Exercise instructions: Please retype, word for word, the line containing "Viewport: 315px width, 304px height." and every line after it through the end of the records, leaving out all pictures.

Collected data

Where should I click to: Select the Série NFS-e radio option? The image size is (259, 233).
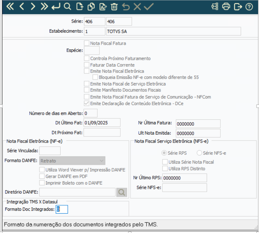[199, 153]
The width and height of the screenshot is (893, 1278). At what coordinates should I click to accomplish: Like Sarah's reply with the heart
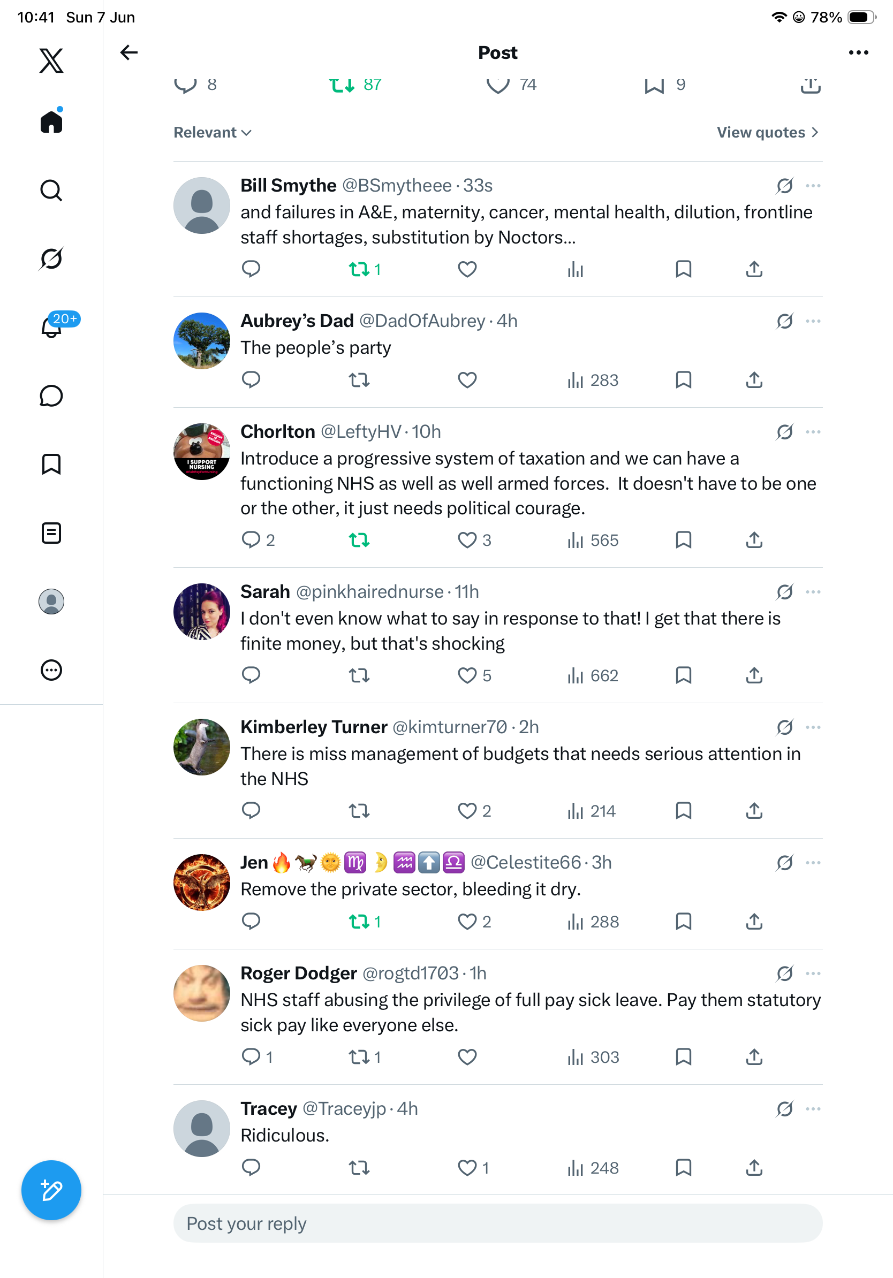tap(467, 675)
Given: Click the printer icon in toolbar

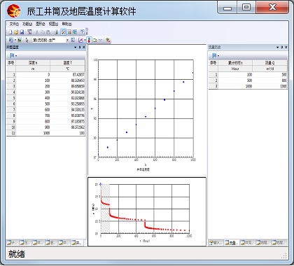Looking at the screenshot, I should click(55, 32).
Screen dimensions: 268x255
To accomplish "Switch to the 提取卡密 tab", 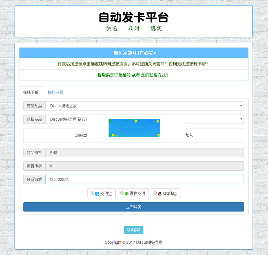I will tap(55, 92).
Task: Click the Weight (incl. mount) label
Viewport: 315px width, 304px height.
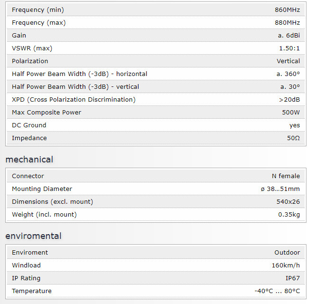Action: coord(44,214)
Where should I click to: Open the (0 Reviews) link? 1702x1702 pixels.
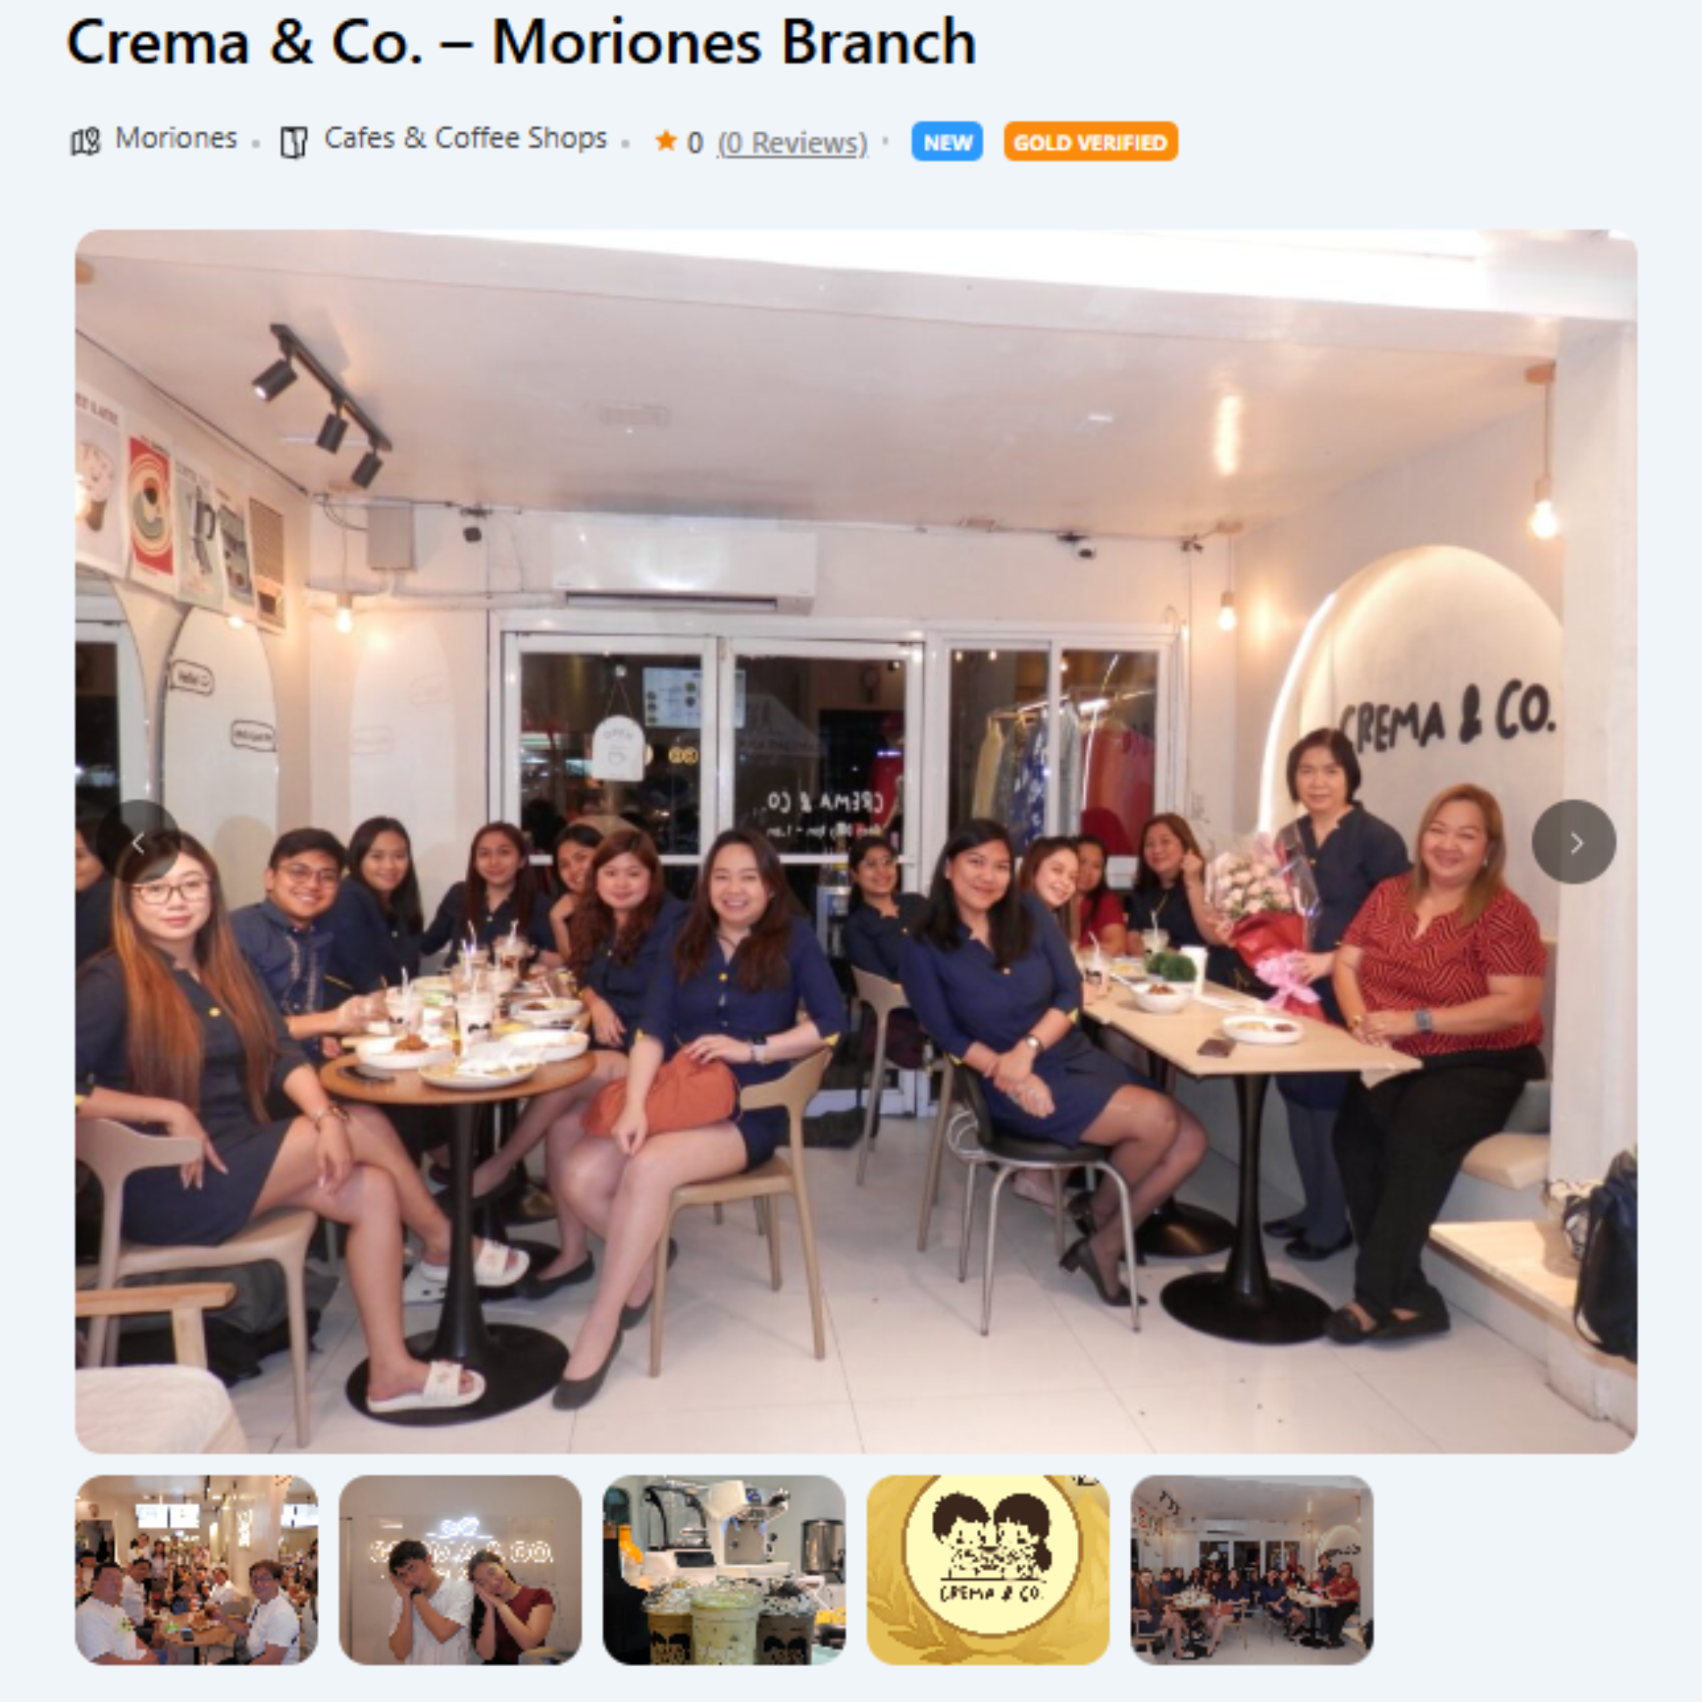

Answer box:
Viewport: 315px width, 304px height.
Action: coord(44,214)
Where should I click to: Open the (0 Reviews) link? 1702x1702 pixels.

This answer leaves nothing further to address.